Tuesday, November 28, 2006

W is for Charlatan

You learn the meaning and use of a great many words in a lifetime. You especially learn a lot of words if you have been back to school as W's daddy suggested. But regardless of educational achievement, you sometimes struggle to find the precise one to describe a person. You may have read my struggle to find the most descriptive gloss for George W. Bush. With the aid of Robert Greene's best seller, The 48 Laws of Power, I have discovered that term. It is CHARLATAN.

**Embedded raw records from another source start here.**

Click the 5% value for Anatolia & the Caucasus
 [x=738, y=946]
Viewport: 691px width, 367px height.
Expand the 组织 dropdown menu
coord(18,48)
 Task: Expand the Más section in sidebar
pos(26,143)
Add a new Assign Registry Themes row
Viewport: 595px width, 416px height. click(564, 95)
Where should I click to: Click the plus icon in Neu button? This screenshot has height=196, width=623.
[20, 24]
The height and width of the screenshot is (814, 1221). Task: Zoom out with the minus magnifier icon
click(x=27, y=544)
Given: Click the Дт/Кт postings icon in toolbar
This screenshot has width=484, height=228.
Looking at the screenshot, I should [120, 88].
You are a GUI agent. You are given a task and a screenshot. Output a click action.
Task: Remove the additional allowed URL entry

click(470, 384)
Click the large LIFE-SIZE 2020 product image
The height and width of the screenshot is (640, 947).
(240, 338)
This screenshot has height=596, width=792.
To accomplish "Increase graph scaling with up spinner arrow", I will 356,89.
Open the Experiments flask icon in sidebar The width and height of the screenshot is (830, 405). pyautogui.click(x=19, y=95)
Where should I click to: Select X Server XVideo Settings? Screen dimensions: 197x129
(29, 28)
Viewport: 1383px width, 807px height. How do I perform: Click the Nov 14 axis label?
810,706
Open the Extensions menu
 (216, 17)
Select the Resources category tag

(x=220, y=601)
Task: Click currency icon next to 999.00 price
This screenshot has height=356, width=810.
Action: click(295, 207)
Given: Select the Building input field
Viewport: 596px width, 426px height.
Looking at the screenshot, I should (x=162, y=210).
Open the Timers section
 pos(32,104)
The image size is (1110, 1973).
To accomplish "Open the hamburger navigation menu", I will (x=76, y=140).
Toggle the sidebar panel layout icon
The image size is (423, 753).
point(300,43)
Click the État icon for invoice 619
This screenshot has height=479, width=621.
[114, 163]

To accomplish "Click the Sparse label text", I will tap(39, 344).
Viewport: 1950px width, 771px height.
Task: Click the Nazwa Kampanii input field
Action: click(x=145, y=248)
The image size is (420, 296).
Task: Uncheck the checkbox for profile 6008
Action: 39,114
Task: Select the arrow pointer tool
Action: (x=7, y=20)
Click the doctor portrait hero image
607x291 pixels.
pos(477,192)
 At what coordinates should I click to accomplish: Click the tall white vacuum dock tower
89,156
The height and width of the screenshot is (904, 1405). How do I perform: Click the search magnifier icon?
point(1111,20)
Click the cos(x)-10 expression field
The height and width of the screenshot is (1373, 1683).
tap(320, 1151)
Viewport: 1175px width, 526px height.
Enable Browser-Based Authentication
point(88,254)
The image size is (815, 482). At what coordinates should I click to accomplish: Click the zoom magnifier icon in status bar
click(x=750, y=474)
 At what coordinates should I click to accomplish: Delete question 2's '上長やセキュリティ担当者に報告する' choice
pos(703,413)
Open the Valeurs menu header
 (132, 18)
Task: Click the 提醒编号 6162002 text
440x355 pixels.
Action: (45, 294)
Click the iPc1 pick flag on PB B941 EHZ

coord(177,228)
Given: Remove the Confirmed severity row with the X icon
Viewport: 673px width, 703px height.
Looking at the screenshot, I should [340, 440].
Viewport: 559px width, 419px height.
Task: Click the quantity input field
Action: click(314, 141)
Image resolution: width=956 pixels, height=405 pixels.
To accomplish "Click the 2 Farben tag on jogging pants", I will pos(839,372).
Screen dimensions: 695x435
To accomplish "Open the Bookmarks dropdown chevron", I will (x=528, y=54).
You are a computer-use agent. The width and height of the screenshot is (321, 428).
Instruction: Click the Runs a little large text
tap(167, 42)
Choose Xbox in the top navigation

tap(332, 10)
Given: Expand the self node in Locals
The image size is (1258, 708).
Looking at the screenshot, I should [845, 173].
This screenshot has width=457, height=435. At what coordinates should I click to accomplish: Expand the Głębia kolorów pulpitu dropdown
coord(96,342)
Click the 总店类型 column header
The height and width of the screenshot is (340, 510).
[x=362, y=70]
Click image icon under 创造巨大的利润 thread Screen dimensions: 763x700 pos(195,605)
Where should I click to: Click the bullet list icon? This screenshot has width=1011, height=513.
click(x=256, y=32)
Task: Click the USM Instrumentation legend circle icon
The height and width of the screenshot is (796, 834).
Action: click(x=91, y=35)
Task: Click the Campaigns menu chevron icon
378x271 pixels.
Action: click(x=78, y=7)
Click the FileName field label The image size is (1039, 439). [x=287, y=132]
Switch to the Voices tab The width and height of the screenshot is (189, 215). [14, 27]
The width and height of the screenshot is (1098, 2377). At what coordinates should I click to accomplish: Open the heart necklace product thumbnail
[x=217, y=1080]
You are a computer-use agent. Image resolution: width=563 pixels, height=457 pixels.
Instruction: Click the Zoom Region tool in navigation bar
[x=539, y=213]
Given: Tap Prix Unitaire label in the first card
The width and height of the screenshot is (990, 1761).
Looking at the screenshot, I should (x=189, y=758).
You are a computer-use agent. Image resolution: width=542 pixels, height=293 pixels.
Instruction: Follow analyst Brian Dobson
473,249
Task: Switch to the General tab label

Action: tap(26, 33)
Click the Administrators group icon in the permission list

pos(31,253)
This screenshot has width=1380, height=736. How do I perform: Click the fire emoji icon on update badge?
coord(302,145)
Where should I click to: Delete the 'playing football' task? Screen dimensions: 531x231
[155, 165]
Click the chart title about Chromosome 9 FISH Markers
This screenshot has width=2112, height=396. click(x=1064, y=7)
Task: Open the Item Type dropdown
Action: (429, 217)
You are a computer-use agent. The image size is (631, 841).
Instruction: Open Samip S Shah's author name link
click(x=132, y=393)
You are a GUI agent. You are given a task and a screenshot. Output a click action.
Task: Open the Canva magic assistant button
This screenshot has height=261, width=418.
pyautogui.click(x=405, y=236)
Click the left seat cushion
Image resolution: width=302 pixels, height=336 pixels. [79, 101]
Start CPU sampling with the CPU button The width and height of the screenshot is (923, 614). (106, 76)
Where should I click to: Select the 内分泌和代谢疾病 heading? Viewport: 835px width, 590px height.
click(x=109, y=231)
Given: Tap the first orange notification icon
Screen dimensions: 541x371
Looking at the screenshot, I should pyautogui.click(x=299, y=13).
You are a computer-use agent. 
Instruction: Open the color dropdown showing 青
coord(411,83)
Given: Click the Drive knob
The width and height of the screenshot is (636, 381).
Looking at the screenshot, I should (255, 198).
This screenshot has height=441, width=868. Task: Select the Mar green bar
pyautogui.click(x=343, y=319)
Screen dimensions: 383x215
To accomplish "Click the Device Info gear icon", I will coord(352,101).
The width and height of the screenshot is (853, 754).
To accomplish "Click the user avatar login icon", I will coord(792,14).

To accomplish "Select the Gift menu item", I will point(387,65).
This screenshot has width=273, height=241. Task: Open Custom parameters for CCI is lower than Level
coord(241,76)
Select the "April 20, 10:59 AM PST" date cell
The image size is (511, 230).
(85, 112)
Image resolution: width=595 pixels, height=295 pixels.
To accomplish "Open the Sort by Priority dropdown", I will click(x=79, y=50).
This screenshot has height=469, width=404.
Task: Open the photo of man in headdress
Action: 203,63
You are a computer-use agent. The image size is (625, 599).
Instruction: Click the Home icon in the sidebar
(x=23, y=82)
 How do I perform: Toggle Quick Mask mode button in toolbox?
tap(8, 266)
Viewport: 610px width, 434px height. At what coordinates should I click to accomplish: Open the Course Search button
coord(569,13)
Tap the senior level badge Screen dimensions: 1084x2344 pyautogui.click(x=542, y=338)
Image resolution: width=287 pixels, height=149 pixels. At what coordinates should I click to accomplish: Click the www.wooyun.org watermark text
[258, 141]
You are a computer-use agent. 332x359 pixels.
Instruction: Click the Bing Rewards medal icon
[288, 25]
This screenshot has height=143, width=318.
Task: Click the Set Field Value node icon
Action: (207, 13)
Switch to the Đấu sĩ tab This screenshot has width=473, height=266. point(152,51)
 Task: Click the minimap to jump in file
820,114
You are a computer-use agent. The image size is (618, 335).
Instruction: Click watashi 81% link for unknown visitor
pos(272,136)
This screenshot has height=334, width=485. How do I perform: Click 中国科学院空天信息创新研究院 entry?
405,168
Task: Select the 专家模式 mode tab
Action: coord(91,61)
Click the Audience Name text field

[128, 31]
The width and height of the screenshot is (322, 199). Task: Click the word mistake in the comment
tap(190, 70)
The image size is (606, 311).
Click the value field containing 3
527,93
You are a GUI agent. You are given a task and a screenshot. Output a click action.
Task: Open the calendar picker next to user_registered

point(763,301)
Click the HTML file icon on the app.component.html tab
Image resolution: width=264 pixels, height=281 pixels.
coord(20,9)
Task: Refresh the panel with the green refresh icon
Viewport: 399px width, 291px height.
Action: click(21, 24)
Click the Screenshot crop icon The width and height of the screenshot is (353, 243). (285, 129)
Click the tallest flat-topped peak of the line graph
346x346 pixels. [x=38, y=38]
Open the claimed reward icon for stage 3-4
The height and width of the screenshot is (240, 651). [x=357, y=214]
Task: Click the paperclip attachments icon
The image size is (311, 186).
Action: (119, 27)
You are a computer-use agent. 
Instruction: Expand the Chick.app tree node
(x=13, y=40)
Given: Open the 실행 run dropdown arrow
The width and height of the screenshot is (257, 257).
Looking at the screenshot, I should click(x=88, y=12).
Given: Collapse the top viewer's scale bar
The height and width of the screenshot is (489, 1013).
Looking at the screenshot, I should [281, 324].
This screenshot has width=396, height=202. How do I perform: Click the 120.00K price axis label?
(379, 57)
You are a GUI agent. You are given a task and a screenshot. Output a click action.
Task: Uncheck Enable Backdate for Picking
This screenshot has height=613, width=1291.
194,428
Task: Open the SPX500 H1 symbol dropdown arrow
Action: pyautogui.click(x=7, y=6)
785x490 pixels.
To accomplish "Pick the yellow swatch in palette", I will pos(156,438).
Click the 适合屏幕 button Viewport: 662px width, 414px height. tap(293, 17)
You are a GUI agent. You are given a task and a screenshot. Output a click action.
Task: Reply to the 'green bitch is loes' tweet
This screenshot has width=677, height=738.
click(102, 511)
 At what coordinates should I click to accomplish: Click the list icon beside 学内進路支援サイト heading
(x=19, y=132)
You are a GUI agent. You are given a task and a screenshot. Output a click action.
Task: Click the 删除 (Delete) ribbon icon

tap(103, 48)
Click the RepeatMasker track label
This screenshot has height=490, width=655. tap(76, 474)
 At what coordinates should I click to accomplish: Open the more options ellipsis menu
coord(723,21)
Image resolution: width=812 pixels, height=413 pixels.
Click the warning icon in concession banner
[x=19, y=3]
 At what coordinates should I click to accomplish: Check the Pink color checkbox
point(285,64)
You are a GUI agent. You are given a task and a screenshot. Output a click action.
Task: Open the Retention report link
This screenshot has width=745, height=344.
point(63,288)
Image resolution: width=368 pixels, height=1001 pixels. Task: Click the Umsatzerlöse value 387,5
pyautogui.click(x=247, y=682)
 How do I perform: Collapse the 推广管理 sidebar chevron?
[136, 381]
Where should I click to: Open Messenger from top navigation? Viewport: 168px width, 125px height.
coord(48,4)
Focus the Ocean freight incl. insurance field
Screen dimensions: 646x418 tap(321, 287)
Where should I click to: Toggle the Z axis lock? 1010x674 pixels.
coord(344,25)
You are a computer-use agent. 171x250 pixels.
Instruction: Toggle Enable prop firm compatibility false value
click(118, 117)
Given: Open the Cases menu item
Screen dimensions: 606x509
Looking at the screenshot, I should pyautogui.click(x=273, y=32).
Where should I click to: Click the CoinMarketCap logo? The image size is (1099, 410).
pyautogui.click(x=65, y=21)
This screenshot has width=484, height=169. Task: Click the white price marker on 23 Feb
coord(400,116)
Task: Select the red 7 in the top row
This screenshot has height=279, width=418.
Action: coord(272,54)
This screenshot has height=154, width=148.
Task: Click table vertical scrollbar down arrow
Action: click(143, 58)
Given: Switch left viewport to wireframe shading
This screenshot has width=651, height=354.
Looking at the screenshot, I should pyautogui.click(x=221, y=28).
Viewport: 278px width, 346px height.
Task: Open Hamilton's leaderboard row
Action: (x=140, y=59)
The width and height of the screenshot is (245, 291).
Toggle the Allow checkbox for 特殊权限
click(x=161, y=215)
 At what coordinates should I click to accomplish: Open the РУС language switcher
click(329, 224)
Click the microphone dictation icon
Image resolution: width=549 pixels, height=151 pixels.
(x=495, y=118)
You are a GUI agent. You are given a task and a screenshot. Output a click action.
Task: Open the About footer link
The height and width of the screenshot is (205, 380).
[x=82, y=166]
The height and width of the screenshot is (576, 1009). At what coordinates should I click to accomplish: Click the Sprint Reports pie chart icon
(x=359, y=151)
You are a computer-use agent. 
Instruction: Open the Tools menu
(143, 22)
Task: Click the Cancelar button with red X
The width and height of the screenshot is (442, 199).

Or, if you prefer the even more French sounding, montebank. The seller of potions and elixers would mount a tall bench (le banc) and mesmerize the peasants crowded round with tales of miraculous cures, fantastic wealth, or passions fulfilled. If you ever watched W deliver a speech to a red state crowd early in his reign--before the facts began to catch up with him--you can see the rules of the charlatan's disreputable trade at work. Greene lists these rules in his description of the 27th "law" of power. W cleverly uses every one.
  • Keep it Vague; Keep it Simple. Nobody has accused W of using obtuse or convoluted language. Comedians repeatedly make jokes about his apparent inability to form a complete English sentence in speech. But he does use short, evocative phrases that resonate with his listeners and can be contained in a sound bite. Some of my favorites: "freedom is on the march"; "mission accomplished"; "cut and run". These phrases are repeated at every opportunity.
  • Emphasize the Visual over the Intellectual. The entire media event on the aircraft carrier from landing to rally in front of the now infamous banner was a visual appeal to macho jingoism worthy of Dr. Goebbles. Listeners' boredom is the charlatan's worst enemy. It gives them time to think and for skepticism to rise.
  • Borrow the Forms of Organized Religion. W repeatedly alludes to religious values and traditions in his public appearances and policy pronouncements. The war in Iraq has produced some of the most moralistic rhetoric of good and evil. Thus, a former client dictator becomes a "Hitler" and unfriendly regimes, the "axis of evil". We have invaded a country not to control oil, but crusading to bring "democracy" to a backward people.
  • Disguise your Source of Income. W was a failed businessman before he became a politician supported by oil companies and Christian fundamentalists. His administration has become synonymous with corrupt influence peddling. But his current affluence and trappings of power are testament to the righteousness of his cause. To know the source of his wealth you must ask yourself who has profited from the war.
  • Set Up an Us versus Them Dynamic. Before 9/11 W had no grand plan, no fixed goals for his administration. The terrorist attack was the opening he needed to solidify his image as a great leader and stampede Congress into a war against infidels ("they hate us for our freedom"). His critics are now labeled traitors. Their desire to extract us from the quagmire he created is defeatist. He told the world before Congress, "you are either with us or with the terrorists."

W is not for stupid. W is for charlatan.